Хорошо, что театр «На досках» силами своих великолепных актеров дает возможность зрителю дотронуться до крайних, предельных вопросов жизни. Тогда в человеке начинает звучать его собственное достоинство, с которым он пришел в эту жизнь.
Всякий из нас имеет предназначение, и человек начинает искать его. Мне кажется, еще в этом очень важная миссия театра «На досках» — помогать в этом поиске.
Театр стал, действительно, духовным ответом на то, каким же должен быть человек будущего, который нужен России.
Надежда Храмова — кандидат психологических наук,
профессор кафедры общей и прикладной психологии
Российского Православного университета,
Московского Православного института св. Иоанна Богослова
Если Шекспир сказал, что «вся жизнь — театр», то я хочу сказать, что театр Сергея Кургиняна — это концентрат жизни.
Духовный Сталинград должен стать реальностью
Это был 1993 год. У меня было состояние такой… подавленности, растерянности, потому что мой круг, круг творческой интеллигенции, приветствовал расстрел Белого дома. У меня не было тогда людей, которые думали так же, как я, что это мерзкое, зверское убийство.
В это время я увидела около Белого дома, — потому что я туда приходила все время на панихиды, на встречи с родителями убитых ребят, — и вот там познакомилась с историком, его звали Саша Балакирев, и он меня привел в «Экспериментальный центр». Там был доклад Сергея Ервандовича.
И вот, когда я его увидела и услышала, и увидела людей, которые туда пришли, я поняла, что я не одна на белом свете. И тогда, и потом, когда я стала ходить регулярно на его доклады, я с радостью чувствовала, что этот человек оправдал, обелил, реабилитировал звание русского интеллигента. Потому что в основном все остальные люди, причисляющие себя к интеллигенции, повели себя просто ужасающим образом.
Конечно, он человек необыкновенный, сложный, прекрасный. Он всегда на сверхнагрузках живет. Его театр, его политическая аналитика, его выступления, его воспитание довольно большого количества молодежи.

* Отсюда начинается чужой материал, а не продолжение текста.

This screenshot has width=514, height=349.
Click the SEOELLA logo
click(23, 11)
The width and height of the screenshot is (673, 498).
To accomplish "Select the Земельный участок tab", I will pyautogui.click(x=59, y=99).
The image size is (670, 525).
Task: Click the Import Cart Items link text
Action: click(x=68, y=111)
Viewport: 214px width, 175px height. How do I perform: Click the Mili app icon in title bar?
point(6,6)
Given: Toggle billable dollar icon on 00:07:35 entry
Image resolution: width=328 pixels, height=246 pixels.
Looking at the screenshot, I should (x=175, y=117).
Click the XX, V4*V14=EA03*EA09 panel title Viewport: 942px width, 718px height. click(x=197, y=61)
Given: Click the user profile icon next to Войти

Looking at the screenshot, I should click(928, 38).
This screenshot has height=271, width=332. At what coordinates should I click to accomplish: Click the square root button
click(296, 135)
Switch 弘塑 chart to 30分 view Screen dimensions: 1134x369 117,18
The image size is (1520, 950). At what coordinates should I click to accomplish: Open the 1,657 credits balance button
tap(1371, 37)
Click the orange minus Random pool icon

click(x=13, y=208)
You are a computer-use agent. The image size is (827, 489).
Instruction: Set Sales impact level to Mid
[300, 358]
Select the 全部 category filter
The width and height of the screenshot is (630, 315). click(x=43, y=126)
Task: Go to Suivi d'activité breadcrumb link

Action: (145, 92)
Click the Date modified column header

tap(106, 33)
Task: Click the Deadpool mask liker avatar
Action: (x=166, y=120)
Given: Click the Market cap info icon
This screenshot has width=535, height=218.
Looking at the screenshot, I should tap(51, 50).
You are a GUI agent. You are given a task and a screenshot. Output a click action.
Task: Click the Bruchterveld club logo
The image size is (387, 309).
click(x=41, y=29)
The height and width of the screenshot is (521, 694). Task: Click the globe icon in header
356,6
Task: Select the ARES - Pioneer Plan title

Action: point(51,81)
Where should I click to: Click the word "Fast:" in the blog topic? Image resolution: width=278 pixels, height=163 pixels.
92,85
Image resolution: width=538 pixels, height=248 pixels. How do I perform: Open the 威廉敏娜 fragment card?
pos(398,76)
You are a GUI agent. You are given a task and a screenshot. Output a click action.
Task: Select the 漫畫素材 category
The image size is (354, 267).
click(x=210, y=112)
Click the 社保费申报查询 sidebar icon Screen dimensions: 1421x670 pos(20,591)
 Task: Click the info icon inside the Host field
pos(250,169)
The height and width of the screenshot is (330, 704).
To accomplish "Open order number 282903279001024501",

И он такой вот настоящий человек Возрождения. Потому что он, если что задумал, он этому научается и научает других. То был физиком-геологом, то стал режиссером. И так научает играть людей, которые даже не прошли театральный институт, — они играют так, как сегодня в других театрах уже не играют, не умеют. Уровень другой, само ощущение другое, осмысление другое, прожитие на сцене другое — все настоящее.
Если Шекспир сказал, что «вся жизнь — театр», то я хочу сказать, что театр Сергея Кургиняна — это концентрат жизни.
Я очень желаю ему, чтобы он добился и увидел бы духовный Сталинград, чтобы он добился его пробуждения, его развития, его противостояния. Чтобы он это увидел и знал бы, что он огромные силы своего разнообразного, многомерного таланта вложил в то, чтобы духовный Сталинград появился и стал реальностью.